Buyer Guide: ML Training & Industrial Licensing
This guide explains how Applesauce prices its Derived Audio Data SKU for Machine Learning, AI training, and industrial applications. We use a programmatic, utility-based model to ensure transparency and legal safety for enterprise buyers.
Sensitive Inference Policy
All datasets adhere to our Sensitive Inference Governance policy (see Appendix A). Labels for protected attributes (e.g., emotion, demographics) are opt-in only, and use for surveillance or hiring eligibility is strictly prohibited.

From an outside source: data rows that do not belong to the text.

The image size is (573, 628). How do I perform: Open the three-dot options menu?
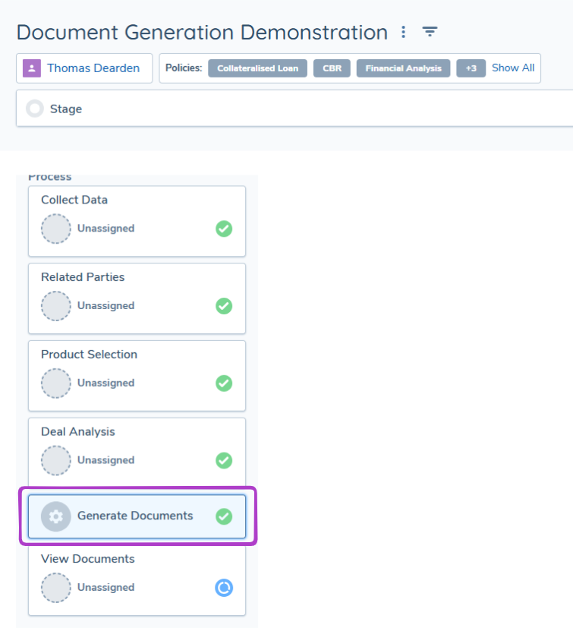click(x=403, y=32)
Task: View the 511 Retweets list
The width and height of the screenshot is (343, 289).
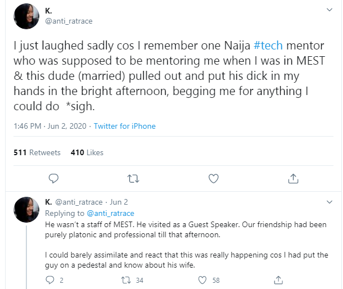Action: (36, 152)
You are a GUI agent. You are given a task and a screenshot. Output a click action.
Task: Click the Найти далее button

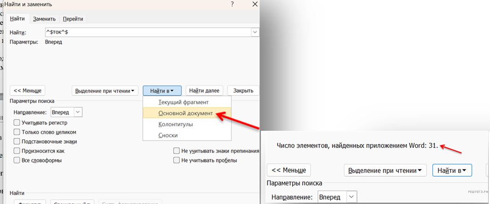tap(205, 91)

Embeddings Usage: Embeddings are provided for modeling utility; buyers are prohibited from using them for identification, authentication, or re-identification of individuals.
The Price Foundation
Unlike standard licensing which relies on subjective artist weights, ML Training data is priced based on Industrial Utility and Scale Economics.
1. The 70/30 Transparency Split
Every dollar you spend is allocated through a fixed ratio:
- 70% to the Human Pool: This goes directly to the creators whose data is included in your bundle.
- 30% to Applesauce: This covers the cost of identity verification (KYC), secure data extraction, high-fidelity hosting, and legal chain-of-custody management.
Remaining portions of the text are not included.